World Bulletin/News Desk
Egypt's Foreign Ministry has responded to a report by Human Rights Watch (HRW) chastising Cairo for its recent decision to detain hundreds of Syrian refugees, saying rights organizations should offer help rather than censure.
"Instead of criticizing us, such organizations should offer alternatives by requesting rich Western countries to open their doors to Syrian refugees so as to ease the burdens on countries like Egypt that are economically unstable," ministry spokesman Badr Abdel-Ati told Anadolu Agency.
"We also expect getting more financial support so we can provide refugees with better services," he added.
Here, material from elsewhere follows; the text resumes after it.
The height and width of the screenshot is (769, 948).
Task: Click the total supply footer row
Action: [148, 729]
In a report issued Monday, HRW asserted that Egyptian authorities had detained over 1,500 Syrian refugees, most of whom were subsequently deported – including scores forced to return to war-torn Syria.
The international rights watchdog said that 400 Palestinians and 250 children – some as young as two months old – had been among the refugees recently detained.
Authorities say they were arrested for attempting to illegally migrate from Egypt to the European Union.
Abdel-Ati confirmed that detained refugees had been picked up for attempting to illegally immigrate to Europe via Egypt.
"Those refugees arrested for attempting to illegally immigrate have been temporarily detained until they can be deported to the country of their choosing, not including Syria," he said.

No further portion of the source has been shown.